La force de ce deuxième opus, comme cela avait pu être le cas du premier tome, c’est par ailleurs d’aller au-delà de l’image pour comprendre les thèmes sous-jacents, et le côté sulfureux de ce cinéma, qui flirte avec l’érotisme, le gore… Un cinéma de tous les extrêmes qui ne se limite pour autant pas à son seul premier degré, mais brise également les conventions. Tout comme les participants à la revue. Ce qui apparaît bien à la lecture de l’article consacré par Nicolas Stanzick au Dracula en ombres chinoises de Jean Boullet, l’un des co-fondateurs de la revue. Personnalité sulfureuse, le journaliste, illustrateur et écrivain avait en effet initié une adaptation sous forme de théâtre d’ombres du roman de Stoker, embarquant dans son sillage des personnalités telles que Philippe Druillet. Et à voir les photogrammes retraités inclus dans ce deuxième opus, nul doute qu’on aimerait voir ce projet (a priori déjà beaucoup avancé au moment de la mort de Boullet) renaître de ses cendres. D’autant que l’article de Nicolas, plus personnel que ce à quoi il avait pu nous habituer, happe le lecteur, qui vit avec passion la découverte progressive du projet du narrateur, et le retour sur sa genèse.

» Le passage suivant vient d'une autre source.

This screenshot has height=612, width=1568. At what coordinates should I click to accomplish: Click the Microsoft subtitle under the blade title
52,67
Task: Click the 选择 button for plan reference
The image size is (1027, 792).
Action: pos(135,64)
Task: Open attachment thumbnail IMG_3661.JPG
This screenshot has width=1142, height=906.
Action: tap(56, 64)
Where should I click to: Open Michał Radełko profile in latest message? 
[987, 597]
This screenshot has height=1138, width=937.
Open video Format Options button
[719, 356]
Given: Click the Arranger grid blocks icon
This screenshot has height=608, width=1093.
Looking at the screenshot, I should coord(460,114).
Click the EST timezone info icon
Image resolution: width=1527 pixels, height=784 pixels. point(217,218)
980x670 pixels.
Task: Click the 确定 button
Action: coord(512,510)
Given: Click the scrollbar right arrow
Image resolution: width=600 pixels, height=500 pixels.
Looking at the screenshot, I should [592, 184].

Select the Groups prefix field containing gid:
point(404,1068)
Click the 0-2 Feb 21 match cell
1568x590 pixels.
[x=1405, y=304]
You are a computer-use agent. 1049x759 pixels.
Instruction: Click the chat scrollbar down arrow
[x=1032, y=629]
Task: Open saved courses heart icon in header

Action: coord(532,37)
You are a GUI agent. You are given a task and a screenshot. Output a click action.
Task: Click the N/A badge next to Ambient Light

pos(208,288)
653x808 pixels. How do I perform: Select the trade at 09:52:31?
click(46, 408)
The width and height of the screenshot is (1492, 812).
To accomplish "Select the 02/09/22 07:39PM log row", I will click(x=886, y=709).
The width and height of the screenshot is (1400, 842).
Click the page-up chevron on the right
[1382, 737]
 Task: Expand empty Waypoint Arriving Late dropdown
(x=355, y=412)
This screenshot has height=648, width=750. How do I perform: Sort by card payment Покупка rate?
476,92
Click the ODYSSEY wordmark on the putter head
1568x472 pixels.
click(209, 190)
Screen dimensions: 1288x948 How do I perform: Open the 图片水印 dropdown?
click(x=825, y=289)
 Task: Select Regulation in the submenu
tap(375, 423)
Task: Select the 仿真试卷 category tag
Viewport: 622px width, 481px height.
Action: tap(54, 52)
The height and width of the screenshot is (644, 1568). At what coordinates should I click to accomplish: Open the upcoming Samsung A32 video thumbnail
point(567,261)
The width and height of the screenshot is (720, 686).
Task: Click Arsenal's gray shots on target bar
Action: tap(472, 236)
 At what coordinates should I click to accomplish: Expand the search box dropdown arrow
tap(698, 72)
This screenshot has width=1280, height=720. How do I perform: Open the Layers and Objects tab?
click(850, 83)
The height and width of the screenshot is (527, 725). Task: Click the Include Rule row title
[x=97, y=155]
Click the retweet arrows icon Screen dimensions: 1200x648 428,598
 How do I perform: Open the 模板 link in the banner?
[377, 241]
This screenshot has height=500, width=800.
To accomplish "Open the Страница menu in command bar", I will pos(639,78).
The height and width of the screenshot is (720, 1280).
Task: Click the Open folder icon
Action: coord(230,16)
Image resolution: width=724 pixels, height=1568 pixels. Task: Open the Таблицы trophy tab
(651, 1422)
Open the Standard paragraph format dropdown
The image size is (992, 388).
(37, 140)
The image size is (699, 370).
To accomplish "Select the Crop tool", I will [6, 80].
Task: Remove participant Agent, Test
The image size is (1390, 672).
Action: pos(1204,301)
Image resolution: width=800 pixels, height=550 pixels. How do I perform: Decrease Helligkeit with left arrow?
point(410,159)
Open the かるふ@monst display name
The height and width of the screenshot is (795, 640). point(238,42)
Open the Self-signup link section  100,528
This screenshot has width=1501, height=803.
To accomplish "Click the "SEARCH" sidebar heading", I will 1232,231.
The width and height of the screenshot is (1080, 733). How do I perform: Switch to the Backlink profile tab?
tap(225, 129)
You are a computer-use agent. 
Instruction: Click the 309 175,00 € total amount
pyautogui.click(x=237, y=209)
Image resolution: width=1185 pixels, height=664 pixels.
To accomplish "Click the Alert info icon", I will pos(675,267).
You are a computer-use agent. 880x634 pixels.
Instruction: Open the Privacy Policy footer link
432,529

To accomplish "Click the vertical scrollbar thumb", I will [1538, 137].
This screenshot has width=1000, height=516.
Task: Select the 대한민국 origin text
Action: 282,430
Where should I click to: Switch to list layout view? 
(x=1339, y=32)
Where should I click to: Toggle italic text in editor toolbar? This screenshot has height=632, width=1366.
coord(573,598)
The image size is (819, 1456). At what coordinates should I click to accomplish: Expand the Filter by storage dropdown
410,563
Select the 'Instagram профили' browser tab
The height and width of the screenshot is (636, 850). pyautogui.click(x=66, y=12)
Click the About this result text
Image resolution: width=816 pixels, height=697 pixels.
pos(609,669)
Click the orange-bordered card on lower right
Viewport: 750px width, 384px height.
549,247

Mais ce n’est qu’un exemple parmi d’autres concernant l’intérêt de la revue (et de cette réédition) pour les amateurs de vampires. Car les interview de Terence Fisher, Ricardo Fredda et Mario Bava, la découverte des premiers films espagnols, mexicains et italiens du genre (Artus Films et Bach Films en ont remis certains au goût du jour, mais tant d’autres restent à visionner), les variations non-draculéennes de la Hammer sur le sujet (le Baiser du Vampire de Don Sharp) jalonnent ce magnum opus. La césure avec le précédent tome semblant se faire autour du décalage chronologique. Car si les auteurs semblent toujours s’intéresser aux œuvres du passé, ils sont ici davantage en phase avec leur temps, et font état d’un certain renouveau des genres de la cinéphilie, en travaillant à leur reconnaissance au-delà des seules salles obscures.

Les sommaires des différents numéros inclus dans ce volume 2 ont également de quoi attirer l’attention de l’amateur de genre. On y croise en effet des noms comme ceux de Bertrand Tavernier (en interviewer de Terence Fisher), Francis Lacassin, Ornella Volta, Eric Losfeld, Jean-Claude Romer… Et des focus sur des auteurs comme Jean-Louis Bouquet (par ailleurs interviewé) et Pierre Kast. Nombreux sont ceux, parmi cette liste, qui se sont penchés sur le berceau des vampires, que ce soit sous l’angle de la réalisation, du livre (roman, essai) ou de l’édition.

Je ne détaillerai pas ici les bonus médias, une large part d’entre eux étant destinés à faire l’objet de chroniques séparées, mais une fois de plus le DVD inclus vaut largement le détour. On y retrouve notamment, parmi cinq objets filmiques, Fantasmagorie, moyen-métrage de Patrice Molinard se déroulant en région parisienne avec Edith Scob (la Christiane Génessier des Yeux sans Visages de Franju), et Vampirisme, un mockumentaire avant l’heure (1967) co-scénarisé et réalisé par Patrice Duvic (Pocket Terreur, Fiction…) et Bertrand Chaouat, qui se présente comme une enquête sociologique sur les vampires… avec notamment Claude Seignolle, Pierre Dubois… sachant que ces métrages sont complétés par des bonus vidéo sur leur genèse et leur redécouverte.

Avec tout ça, difficile de ne pas faire de ce deuxième Midi-Minuit Fantastique un indispensable de toute bibliothèque de passionné qui se respecte.